Funny thing; I thought this was going to be my best day of blogging ever because I've got a lot to say and my department was supposed to be unusually quiet today so I could blog without interruption. I was actually bragging about it this morning, and proceeded to laugh in Perv's face when he told me his office was extremely busy.
Well now that I reflect upon the day, I realize that each moment has been an exercise in fresh hell with constant interruption from people that seemingly can't wait to burden me with gobbledygook. I can safely say that I got owned.
My day actually reminds me a lot of this classic Samuel L. Jackson scene from the classic film, Deep Sea Blue (Well it was a classic to me anyway. It was one of the first horror movies that taught me the black guy didn't have be the first to die and he could possibly even escape an untimely demise altogether, after LL Cool J miraculously made it to the end credits).
It's too bad actually.
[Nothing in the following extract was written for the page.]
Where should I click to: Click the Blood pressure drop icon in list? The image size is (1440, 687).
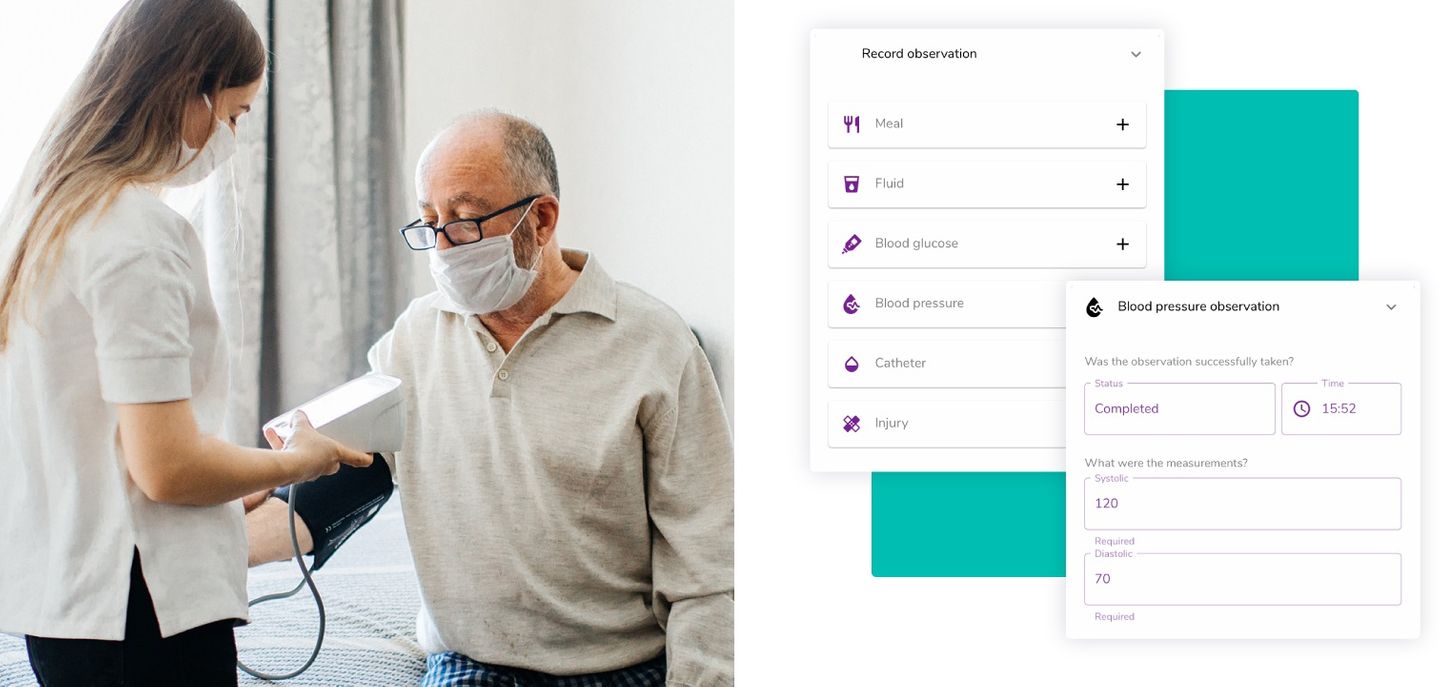coord(851,304)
I was going to do a sound-bite's of the week blog featuring fun verbal exchanges like this one between Twin's mom, Tight, and the preposterously ballooning ladies man, Brad the Cad (who has clearly swapped womanizing for whole hams, pounding for pork chops, kink for cake, or maybe he is just incorporating a little too much whipped cream and chocolate sauce during push push)
Brad the Cad (while moving in for a hug from Tight): I know I know, I've gotten fat.
Tight (almost disappearing in his doughy frame): Yes, yes you have.